I'm relieved that I'm not doing that any more, sure I'll probably relapse a little, it's a new behaviour I'm adopting, but it feels great that I'm listening more, and giving my body what it needs.

True, there are some things I need to do, regardless of how my body feels- walking my dog is one of those, as well as cooking & doing the washing up, until I can get the money to pay someone to do those for me, I have to push my body beyond what it is comfortable doing.


After the appointment with the consultant I made a decision, that I wasn't going to sit around waiting for them to give me what I needed, because I realised they simply could not give me what I need.  They don't have a treatment plan.  They have no idea how or what I can do to recreate health in my body, and her attitude towards me, as a patient willing to do whatever I needed to do, to get well was atrocious!


I've been reading much more about ME & the groups & support that is available, and I'm going to start using my skills and knowledge to create more awareness and pressure on the medical system to provide care for those of us who experience these debilitating symptoms. 

Saturday, 3 September 2011

The Hospital Appointment...


so a little while ago I went back to my GP and said, please help me, I've been diagnosed with a chronic illness, which prevents me functioning in every part of my life, and to date all I've been provided with is 12 weeks CBT (Cognitive Behavioural Therapy).  So they sent a letter requesting another appointment with the consultant at the Royal Free.  (Dr Gabrielle Murphy)

I had been scheduled to see her again in October- their standard, we see our patients regularly appointment (Once per year).
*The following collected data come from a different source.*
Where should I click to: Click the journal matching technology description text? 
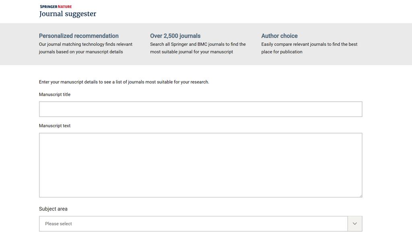(x=86, y=48)
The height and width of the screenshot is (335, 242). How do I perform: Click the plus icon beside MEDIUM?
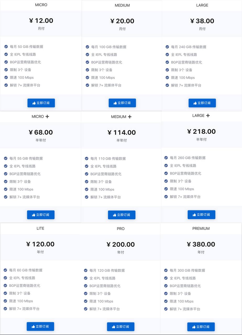[x=130, y=117]
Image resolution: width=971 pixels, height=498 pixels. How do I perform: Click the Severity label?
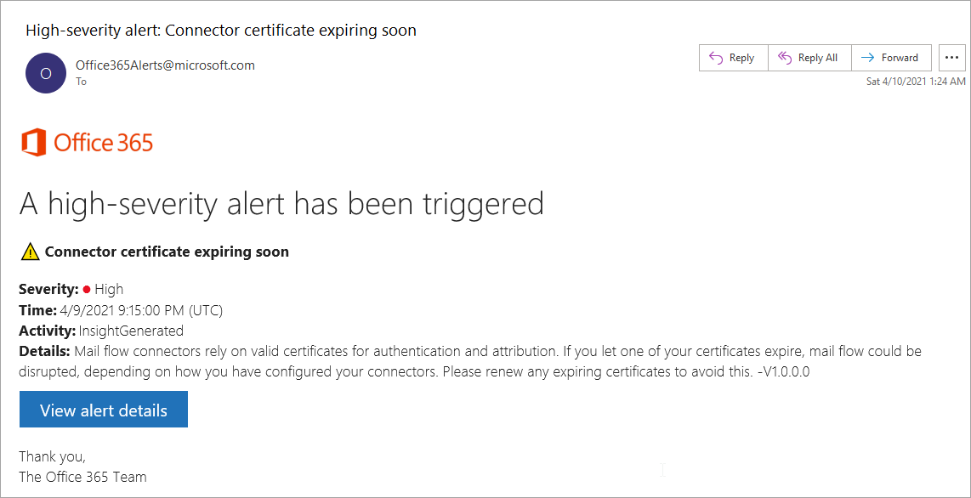tap(48, 290)
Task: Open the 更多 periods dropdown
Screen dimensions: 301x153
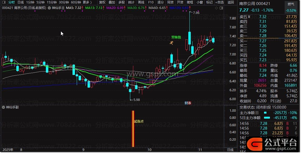Action: pos(87,2)
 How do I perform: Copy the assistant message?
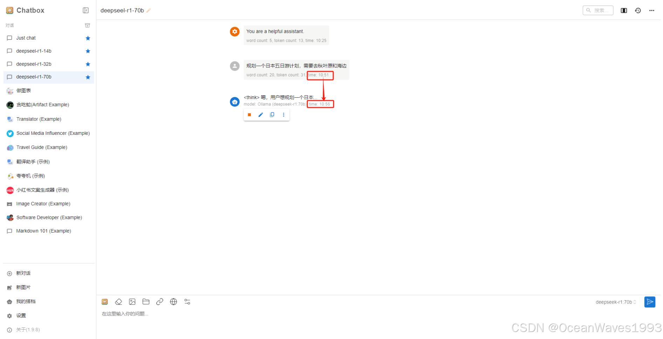pyautogui.click(x=272, y=115)
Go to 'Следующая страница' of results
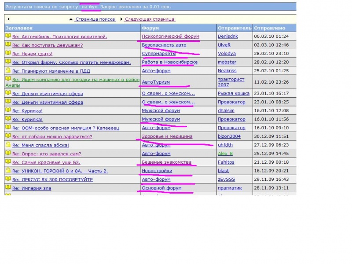This screenshot has width=352, height=264. pyautogui.click(x=149, y=19)
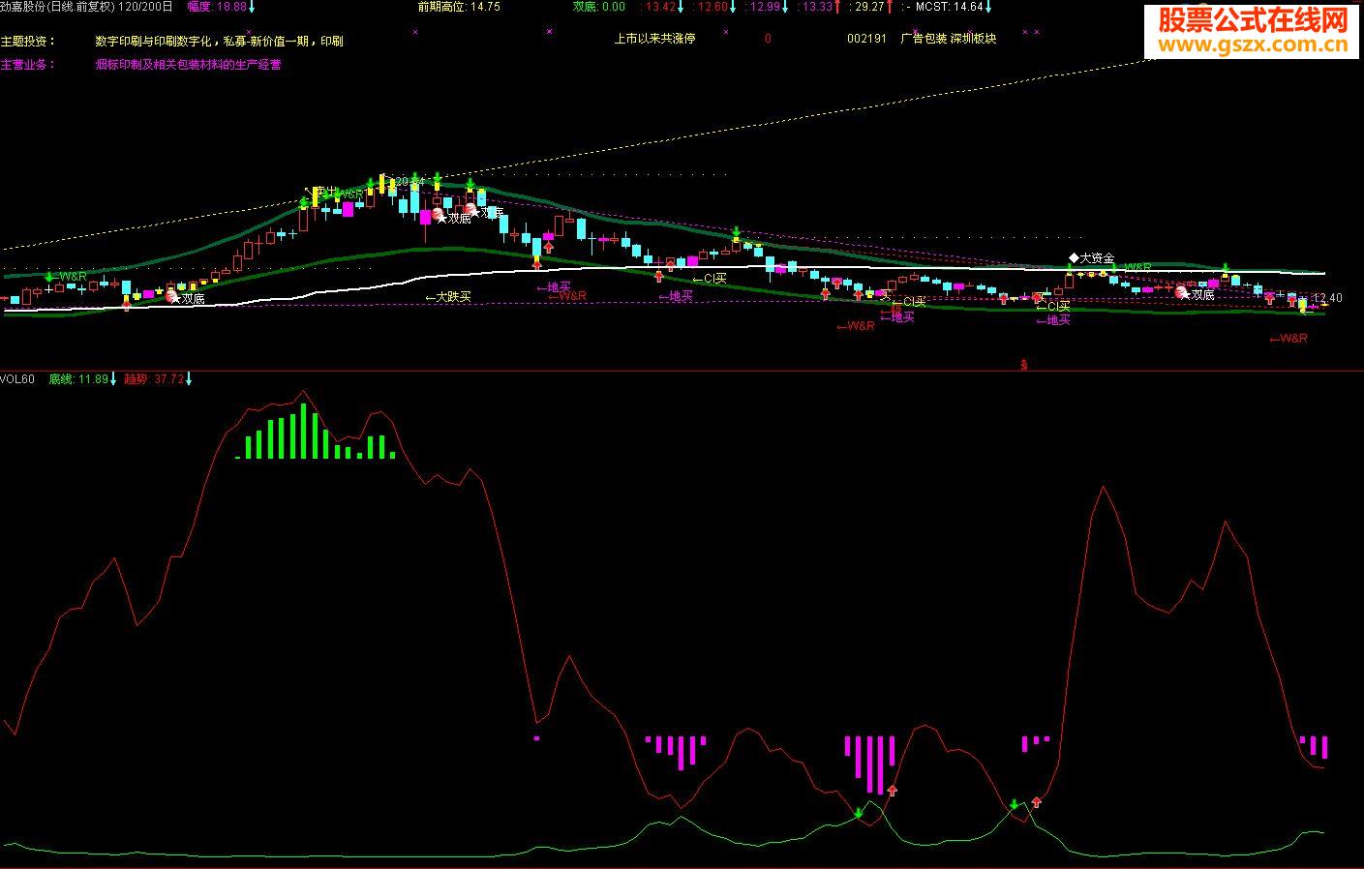This screenshot has height=869, width=1364.
Task: Click the down arrow beside 趋势 37.72
Action: coord(189,379)

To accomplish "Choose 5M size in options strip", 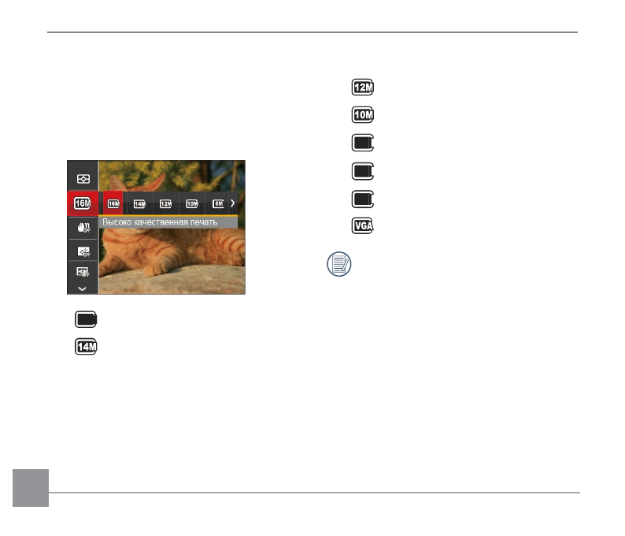I will tap(218, 204).
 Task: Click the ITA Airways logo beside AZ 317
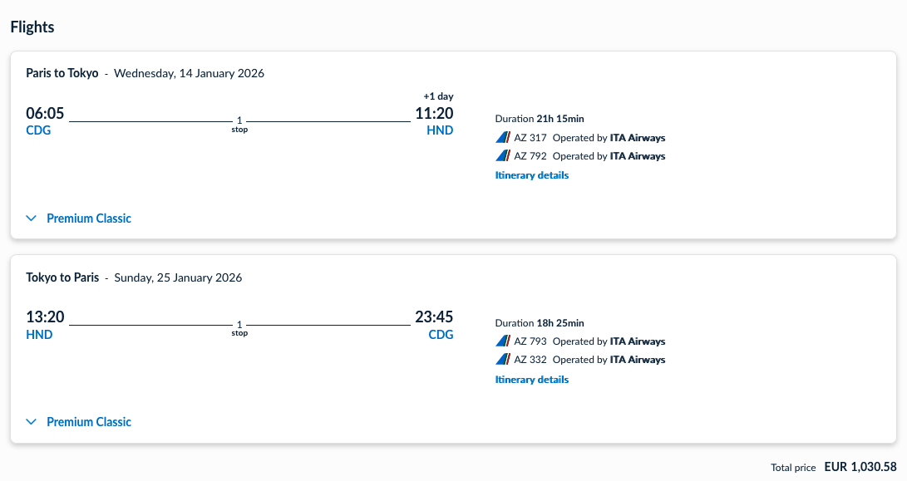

I have been looking forward to the appointment for some time, although admittedly the evening before and day of the appointment I was nervous about it.  I looked for the letter to check the times etc of the appointment, but couldn't find it.  (I'm usually a person who is organised but I simply cannot do that at the moment, it's as much as I can do to open letters and read them, putting dates into my diary).  I also sought the results of my blood test that they originally did, but was unable to find them either.

I figured they'd have the results on file, and was fairly sure I'd written the correct time in my diary.

I arrived at the hospital at 3.25pm, reported to reception that I had an appointment with Dr Gabrielle Murphy, I was informed that they no longer used that clinic, and that I would need to go down to ICDC on the ground floor.  I asked for directions to get there, when I got to the ground floor there was no mention of ICDC on the big sign with all of the departments, so I asked the main reception.  Oh, the "Ian Charleson Day Centre, you mean?"  "I guess so", I replied.  I was given further, more accurate instructions and found the "ICDC".

I reported to reception, saying I had an appointment at 3.30pm with Dr Gabrielle Murphy, "take a seat" was the response.  "Um, do you not want to take my name, so that she knows I'm here?" I was somewhat flustered by the off the cuff "take a seat".

"No, they don't have a reception service, so you just take a seat and they will come out to see you."
so I took a seat...

And waited.  My body was in pain, extremely uncomfortable, and I was extremely fatigued (Not surprising considering I've been diagnosed with Chronic Fatigue Syndrome/ME).
I waited.

After 20 minutes I returned to the reception, smiled at the guys working inside, and asked politely if there was a telephone number for the fatigue clinic, as I was still waiting for my 3.30pm appointment, and it was now 3.50pm.  A helpful gentlemen said, "I'll go and speak to her, and make sure that she knows you are here."

Excellent, I thought, now at least I can be sure that she knows I've arrived, a few minutes later the nice gentleman returned from further up the corridor, saying that he had spoken to her, and that she knew I was here.

Even better, I thought, now I don't have to worry, I just have to be patient, even though it is quite distressing having to sit here, because of the physical pain and discomfort I was experiencing.

Shortly after the nice gentleman confirmed I was in the right place, and that the consultant knew I was waiting I had to re-arrange myself to be more comfortable.  I went with sitting on the floor, with my head leaning against the chair, with my coat over my eyes to block out the light.  I must have dozed there for a while, half asleep.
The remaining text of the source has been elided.